2) Why would memorabilia dealers risk their reputations for protecting student-athletes, who aren't allowed to accept money from them, just to rat out Johnny Football?
The first question may never be fully answered. But some light was shed on the second question today.
Autograph dealer Rob Rudolph indicated to cbssports.com's Bruce Feldman that the relationship between the Manziel camp and a lot of autograph dealers went sour when eBay suspended many of them for selling items bearing Manziel's patented nickname, "Johnny Football."
"If there's anybody who has an ax to grind, pick any of those people," Rudolph told the web site.
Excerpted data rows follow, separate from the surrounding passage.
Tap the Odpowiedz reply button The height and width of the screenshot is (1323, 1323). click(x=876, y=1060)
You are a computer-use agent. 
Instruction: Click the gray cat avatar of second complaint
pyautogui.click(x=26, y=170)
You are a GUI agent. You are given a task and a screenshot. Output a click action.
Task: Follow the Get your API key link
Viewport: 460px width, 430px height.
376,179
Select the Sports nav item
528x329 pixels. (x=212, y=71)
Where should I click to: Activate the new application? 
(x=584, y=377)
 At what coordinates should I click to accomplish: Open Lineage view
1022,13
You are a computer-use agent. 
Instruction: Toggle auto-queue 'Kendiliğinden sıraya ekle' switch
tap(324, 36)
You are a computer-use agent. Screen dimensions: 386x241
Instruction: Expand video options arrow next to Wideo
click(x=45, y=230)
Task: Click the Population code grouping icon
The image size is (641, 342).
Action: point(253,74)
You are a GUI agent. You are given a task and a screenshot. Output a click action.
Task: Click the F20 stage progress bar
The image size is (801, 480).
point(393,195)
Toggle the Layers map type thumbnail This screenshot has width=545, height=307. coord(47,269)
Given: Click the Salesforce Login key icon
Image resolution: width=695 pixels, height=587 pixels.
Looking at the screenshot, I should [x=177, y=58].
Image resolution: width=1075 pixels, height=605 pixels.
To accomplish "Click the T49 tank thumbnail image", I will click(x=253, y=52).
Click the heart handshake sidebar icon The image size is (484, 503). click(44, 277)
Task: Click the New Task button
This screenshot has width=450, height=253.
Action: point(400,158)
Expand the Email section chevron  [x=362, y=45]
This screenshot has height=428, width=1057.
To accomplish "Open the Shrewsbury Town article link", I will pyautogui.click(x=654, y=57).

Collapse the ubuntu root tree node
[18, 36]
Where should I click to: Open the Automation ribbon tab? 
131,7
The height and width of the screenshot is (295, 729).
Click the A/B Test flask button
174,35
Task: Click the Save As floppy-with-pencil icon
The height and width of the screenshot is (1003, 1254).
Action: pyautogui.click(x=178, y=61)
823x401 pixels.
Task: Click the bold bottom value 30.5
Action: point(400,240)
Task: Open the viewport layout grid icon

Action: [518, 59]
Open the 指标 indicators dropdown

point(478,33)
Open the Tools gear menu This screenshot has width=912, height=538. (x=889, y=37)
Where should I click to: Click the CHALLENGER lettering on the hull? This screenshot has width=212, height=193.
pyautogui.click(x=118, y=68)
According to Rudolph, some 500 dealers lost eBay listings that were never autographed. The phrase 'Johnny Football' was enough for eBay to remove the listings, and suspend offenders for two weeks without so much as a warning. One could argue that the dealers should have had more of an issue with eBay for suspending them without giving them an opportunity to pull the items themselves. But any dealer who didn't care to distinguish between Manziel's move to patent the nickname and eBay's show of deference to that patent might be a viable candidate to deliver some payback.